__Selected text__
☆ ☆ ☆

Flashback Mac Trojan Hits More than 500K Machines

The Flashback Trojan that has been infecting Mac OSX machines of late appears to have become the most successful piece of Mac-based malware in the short history of such things. Researchers say that there have been upwards of 500,000 Macs infected by the malware, and that number may still rise despite the fact that Apple has now released a patch for the Java flaw that the Trojan exploits.

The Flashback Trojan that has been infecting Mac OSX machines of late appears to have become the most successful piece of Mac-based malware in the short history of such things. Researchers say that there have been upwards of 500,000 Macs infected by the malware, and that number may still rise despite the fact that Apple has now released a patch for the Java flaw that the Trojan exploits.

Flashback has been infecting Mac users for several months now and a couple of different variants. One version from last fall had the ability to disable the XProtect built-in Mac antimalware application. A more recent version, discovered in February, is the one that’s been causing so much trouble for Mac users lately. That version is exploiting a Java vulnerability in order to compromise Macs.

The Trojan uses the same kind of drive-by download techniques that have plagued Windows users for a decade and injects code into running processes on the vulnerable Macs. They then will become unstable and sometimes will crash, researchers say. It was unknown how many machines had been compromised by Flashback, but now researchers from Russian company Dr. Web say that the number is in the neighborhood of 550,000.

“Now BackDoor.Flashback botnet encompasses more than 550 000 infected machines, most of which are located in the United States and Canada. This once again refutes claims by some experts that there are no cyber-threats to Mac OS X,” the company said in an analysis of the attack.

“Systems get infected with BackDoor.Flashback.39 after a user is redirected to a bogus site from a compromised resource or via a traffic distribution system. JavaScript code is used to load a Java-applet containing an exploit. Doctor Web’s virus analysts discovered a large number of web-sites containing the code.”

Estimating infection levels for malware is a difficult process that’s fraught with pitfalls and problems. This is especially true when it comes to botnets, but it’s made somewhat easier in the case of Flashback, thanks to a unique method that the malware uses to connect to its command-and-control servers. 

“Flashback trojan uses MAC address as the User-Agent when connecting to C&C servers. If Dr. Web is counting them, their numbers are accurate,” Mikko Hypponen of F-Secure said on Twitter on Thursday. 

Flashback has been exploiting three different Java vulnerabilities in the last few months, and although Apple issued a patch for the most recent one on Tuesday, there likely still are plenty of vulnerable machines online.

“Each bot includes a unique ID of the infected machine into the query string it sends to a control server. Doctor Web’s analysts employed the sinkhole technology to redirect the botnet traffic to their own servers and thus were able to count infected hosts.

Over 550 000 infected machines running Mac OS X have been a part of the botnet on April 4. These only comprise a segment of the botnet set up by means of the particular BackDoor.Flashback modification,” Dr. Web said in its analysis.

☆ ☆ ☆

__Source data__
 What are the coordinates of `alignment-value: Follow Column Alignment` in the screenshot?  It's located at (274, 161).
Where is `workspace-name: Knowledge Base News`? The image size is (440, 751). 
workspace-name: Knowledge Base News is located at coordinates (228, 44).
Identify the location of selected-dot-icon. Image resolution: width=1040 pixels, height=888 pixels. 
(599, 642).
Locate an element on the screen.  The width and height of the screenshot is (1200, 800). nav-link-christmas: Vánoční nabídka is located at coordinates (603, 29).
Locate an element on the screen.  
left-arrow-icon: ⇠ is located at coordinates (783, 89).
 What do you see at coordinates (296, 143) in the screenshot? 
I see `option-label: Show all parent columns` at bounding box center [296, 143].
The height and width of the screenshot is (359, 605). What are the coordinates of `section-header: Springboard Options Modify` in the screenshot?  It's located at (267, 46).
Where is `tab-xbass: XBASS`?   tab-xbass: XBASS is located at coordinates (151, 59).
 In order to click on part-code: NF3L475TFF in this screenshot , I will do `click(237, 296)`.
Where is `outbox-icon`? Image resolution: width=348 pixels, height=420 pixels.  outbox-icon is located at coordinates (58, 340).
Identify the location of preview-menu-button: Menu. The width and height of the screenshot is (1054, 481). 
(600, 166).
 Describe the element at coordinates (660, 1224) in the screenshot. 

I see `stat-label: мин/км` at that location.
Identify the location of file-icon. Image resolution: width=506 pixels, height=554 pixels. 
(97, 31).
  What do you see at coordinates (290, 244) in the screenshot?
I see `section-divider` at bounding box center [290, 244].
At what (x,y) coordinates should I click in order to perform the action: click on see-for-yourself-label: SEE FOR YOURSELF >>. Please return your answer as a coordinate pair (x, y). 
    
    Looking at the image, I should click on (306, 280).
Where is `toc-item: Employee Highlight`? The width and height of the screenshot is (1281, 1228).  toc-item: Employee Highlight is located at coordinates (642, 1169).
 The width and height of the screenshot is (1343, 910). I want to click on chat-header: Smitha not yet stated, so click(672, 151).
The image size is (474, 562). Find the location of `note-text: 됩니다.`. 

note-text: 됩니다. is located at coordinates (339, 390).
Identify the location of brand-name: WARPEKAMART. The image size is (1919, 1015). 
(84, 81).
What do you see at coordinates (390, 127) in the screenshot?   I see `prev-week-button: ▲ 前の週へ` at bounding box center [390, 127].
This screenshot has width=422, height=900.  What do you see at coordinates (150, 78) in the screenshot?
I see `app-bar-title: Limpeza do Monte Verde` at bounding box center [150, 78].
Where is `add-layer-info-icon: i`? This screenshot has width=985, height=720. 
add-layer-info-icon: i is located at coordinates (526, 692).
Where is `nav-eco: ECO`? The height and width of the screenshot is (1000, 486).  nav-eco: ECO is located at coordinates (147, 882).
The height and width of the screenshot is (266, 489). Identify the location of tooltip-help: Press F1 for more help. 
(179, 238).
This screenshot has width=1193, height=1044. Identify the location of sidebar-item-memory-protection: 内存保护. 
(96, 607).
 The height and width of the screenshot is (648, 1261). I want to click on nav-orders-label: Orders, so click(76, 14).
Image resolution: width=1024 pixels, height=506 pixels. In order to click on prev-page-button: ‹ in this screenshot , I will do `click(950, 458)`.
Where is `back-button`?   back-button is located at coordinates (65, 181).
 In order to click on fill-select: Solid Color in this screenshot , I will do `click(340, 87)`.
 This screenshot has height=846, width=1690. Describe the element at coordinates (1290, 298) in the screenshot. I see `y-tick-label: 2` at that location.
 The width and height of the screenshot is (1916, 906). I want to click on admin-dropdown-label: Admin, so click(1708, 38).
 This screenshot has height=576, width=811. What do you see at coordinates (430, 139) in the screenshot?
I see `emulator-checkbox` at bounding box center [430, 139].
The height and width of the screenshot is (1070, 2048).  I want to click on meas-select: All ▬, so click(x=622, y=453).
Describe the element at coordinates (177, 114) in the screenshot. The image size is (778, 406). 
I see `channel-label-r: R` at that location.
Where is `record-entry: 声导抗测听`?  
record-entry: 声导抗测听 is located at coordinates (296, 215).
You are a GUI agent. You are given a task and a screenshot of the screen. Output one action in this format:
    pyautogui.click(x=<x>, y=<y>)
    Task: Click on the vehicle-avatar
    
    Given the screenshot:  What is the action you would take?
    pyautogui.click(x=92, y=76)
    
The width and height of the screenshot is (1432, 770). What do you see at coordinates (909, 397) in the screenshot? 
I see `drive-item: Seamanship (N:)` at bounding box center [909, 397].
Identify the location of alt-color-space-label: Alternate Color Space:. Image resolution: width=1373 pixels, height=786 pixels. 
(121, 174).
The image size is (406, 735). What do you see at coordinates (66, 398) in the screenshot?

☆ ☆ ☆

__Exercise directions__
In one to three sentences, explain why the Flashback article says infection counts are easier to estimate for Flashback than for most botnets. The listing is separate material, unrelated to the text.

__Answer section__
Flashback connects to its command-and-control servers in an unusual way: it uses the machine's MAC address as the User-Agent, and each bot puts a unique ID of the infected machine into its query string. By redirecting the botnet's traffic to its own servers with sinkhole technology, Dr. Web could count the infected hosts.